# PAGE EXTRACT
##############################
Intro
LLMs are remarkably good at generating and understanding text, yet we still know little about how their internal layers process information. Previous work typically identifies "important" layers only after a model has been fine-tuned on a particular dataset, making these findings inherently post-hoc and dataset-specific. But are critical layers an intrinsic property of the model, independent of specific data? If so, can we predict a model's future training behavior from its current state alone?
To investigate these questions, we adopt a different approach: we analyze off-the-shelf (pre-fine-tuned) models and show that certain layers are intrinsically easier to adapt during subsequent fine-tuning. We further demonstrate that each layer's Representation Dynamics reliably predicts its behavior in subsequent training steps, regardless of the dataset used.
Data-oblivious Critical Layers & Representation Dynamics
Critical Layers Identified during Supervised Fine-Tuning.
We identify the critical layers during Supervised Fine-Tuning (SFT) by substituting each layer in the fine-tuned model with its corresponding layer from the pre-fine-tuned model, and then measure the loss reduction of the model during SFT for each layer. High values here indicates that the layer is more sensitive in the fine-tuning steps.
##############################
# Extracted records

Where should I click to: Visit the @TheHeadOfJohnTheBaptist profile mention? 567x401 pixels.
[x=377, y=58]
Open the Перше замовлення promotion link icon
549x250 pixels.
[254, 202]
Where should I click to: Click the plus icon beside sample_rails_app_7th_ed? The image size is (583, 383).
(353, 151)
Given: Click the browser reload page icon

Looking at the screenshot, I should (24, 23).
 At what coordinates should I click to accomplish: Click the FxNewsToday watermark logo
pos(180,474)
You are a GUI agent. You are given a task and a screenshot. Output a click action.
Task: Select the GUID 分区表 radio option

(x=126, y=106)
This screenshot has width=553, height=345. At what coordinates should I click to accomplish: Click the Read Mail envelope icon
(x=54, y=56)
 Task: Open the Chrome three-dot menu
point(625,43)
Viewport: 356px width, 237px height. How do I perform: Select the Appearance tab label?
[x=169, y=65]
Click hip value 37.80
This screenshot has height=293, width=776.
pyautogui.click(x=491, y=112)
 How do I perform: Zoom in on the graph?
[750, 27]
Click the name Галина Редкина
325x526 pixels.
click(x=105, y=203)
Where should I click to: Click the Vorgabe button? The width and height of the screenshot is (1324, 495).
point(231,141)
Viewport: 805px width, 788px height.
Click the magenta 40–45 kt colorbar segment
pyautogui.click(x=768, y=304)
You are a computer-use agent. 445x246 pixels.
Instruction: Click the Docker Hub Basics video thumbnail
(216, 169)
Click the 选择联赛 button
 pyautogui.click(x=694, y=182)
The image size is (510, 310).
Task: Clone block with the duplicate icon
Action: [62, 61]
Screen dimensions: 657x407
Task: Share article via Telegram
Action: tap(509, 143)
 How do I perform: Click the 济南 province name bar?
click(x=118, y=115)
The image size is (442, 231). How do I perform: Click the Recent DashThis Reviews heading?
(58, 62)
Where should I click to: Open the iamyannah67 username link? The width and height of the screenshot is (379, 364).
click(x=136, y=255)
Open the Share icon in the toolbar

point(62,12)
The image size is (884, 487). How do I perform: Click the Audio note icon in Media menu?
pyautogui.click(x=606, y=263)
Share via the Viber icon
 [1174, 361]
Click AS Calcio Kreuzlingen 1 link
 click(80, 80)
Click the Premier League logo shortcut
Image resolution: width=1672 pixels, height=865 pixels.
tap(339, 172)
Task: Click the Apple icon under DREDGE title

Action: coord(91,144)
##############################
# APPLY WHAT YOU READ
A. Echo the stretch of the page on critical layers from "To investigate these" through "the fine-tuning steps.".
B. Answer these questions from the page on critical layers:
(i) What kind of models does the approach analyze?
(ii) What reliably predicts each layer's behavior in subsequent training steps?
(iii) To identify critical layers during SFT, what is each layer in the fine-tuned model substituted with?

# ANSWER LIST
A.
To investigate these questions, we adopt a different approach: we analyze off-the-shelf (pre-fine-tuned) models and show that certain layers are intrinsically easier to adapt during subsequent fine-tuning. We further demonstrate that each layer's Representation Dynamics reliably predicts its behavior in subsequent training steps, regardless of the dataset used.
Data-oblivious Critical Layers & Representation Dynamics
Critical Layers Identified during Supervised Fine-Tuning.
We identify the critical layers during Supervised Fine-Tuning (SFT) by substituting each layer in the fine-tuned model with its corresponding layer from the pre-fine-tuned model, and then measure the loss reduction of the model during SFT for each layer. High values here indicates that the layer is more sensitive in the fine-tuning steps.

B.
(i) Off-the-shelf (pre-fine-tuned) models.
(ii) Its Representation Dynamics.
(iii) Its corresponding layer from the pre-fine-tuned model.